• Task to carry out: Your task is to transcribe each record exactly and to omit every image.

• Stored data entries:
━━━━━━━━━━━━━━━━━━━━

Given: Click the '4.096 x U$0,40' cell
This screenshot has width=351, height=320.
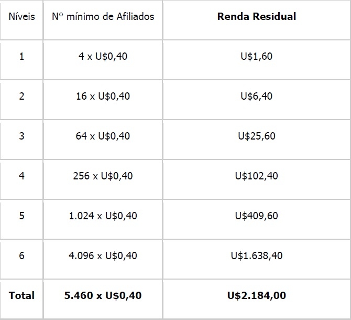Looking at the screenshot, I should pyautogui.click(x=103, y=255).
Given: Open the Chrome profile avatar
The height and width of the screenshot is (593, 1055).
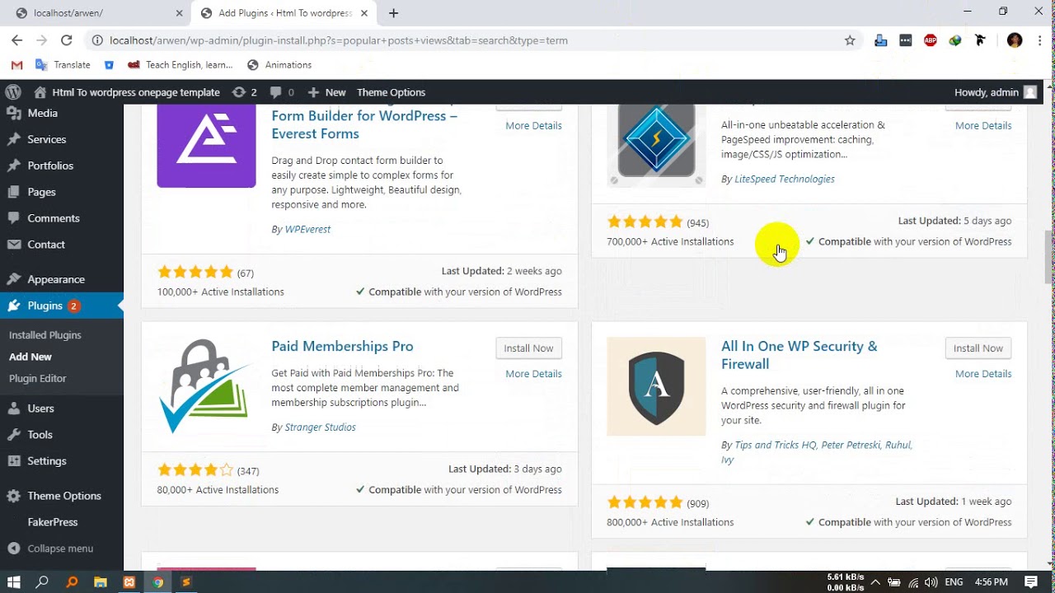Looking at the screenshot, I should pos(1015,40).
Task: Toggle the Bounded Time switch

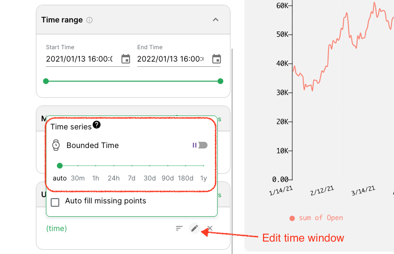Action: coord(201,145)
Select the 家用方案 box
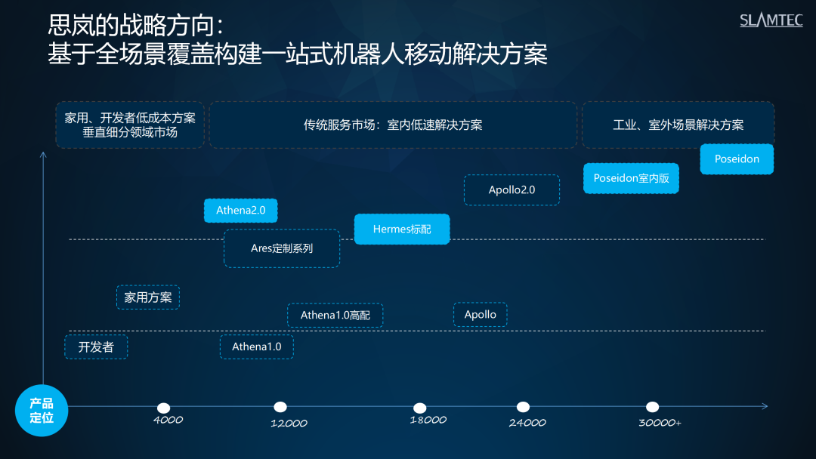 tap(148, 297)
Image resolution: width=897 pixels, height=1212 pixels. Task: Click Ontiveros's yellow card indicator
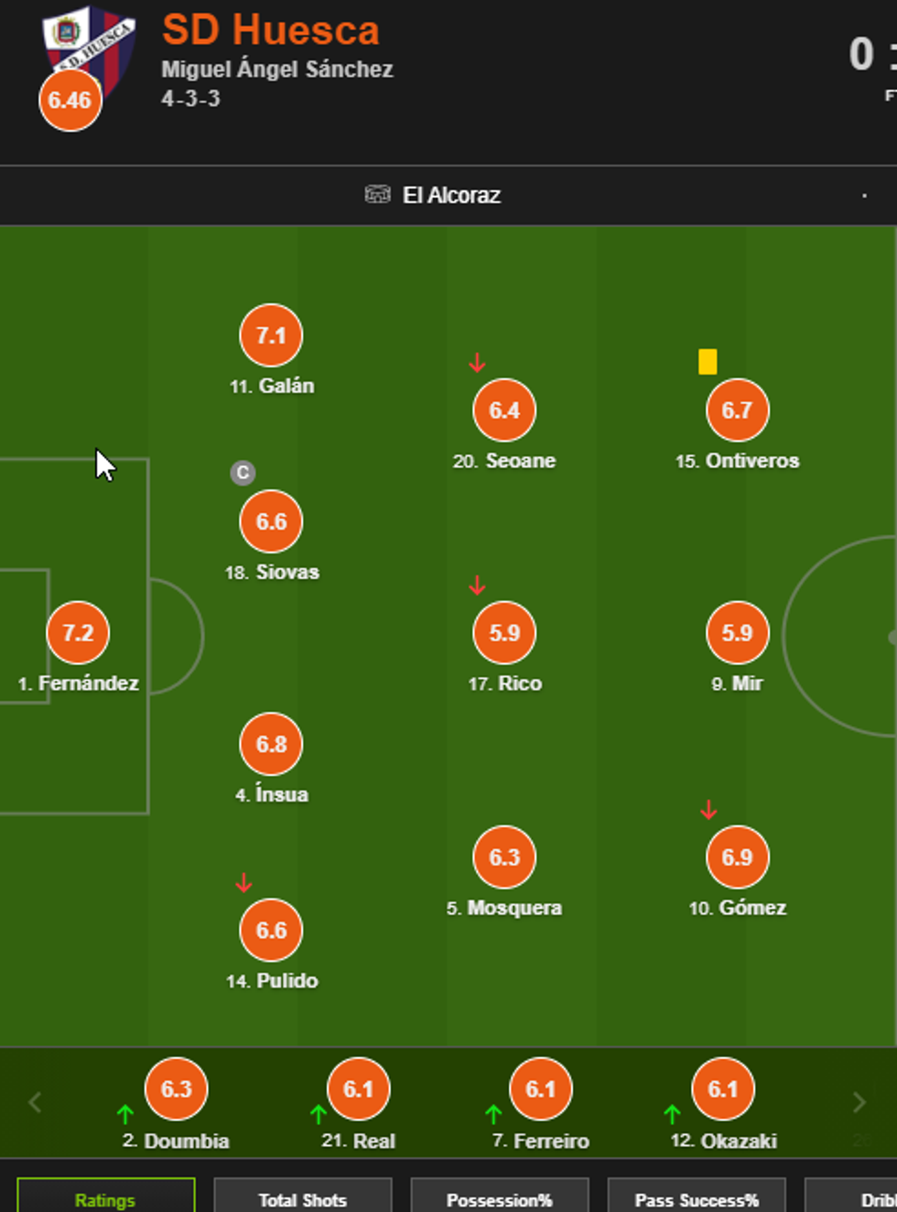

━━━━━━━━━━━━━━━━━━━━

• Written solution:
Given: Click the '4.096 x U$0,40' cell
This screenshot has width=351, height=320.
Looking at the screenshot, I should pyautogui.click(x=103, y=255).
Given: Open the Chrome profile avatar
The height and width of the screenshot is (593, 1055).
Looking at the screenshot, I should pos(1015,40).
Task: Toggle the Bounded Time switch

Action: coord(201,145)
Select the 家用方案 box
 tap(148, 297)
Image resolution: width=897 pixels, height=1212 pixels. Task: Click Ontiveros's yellow card indicator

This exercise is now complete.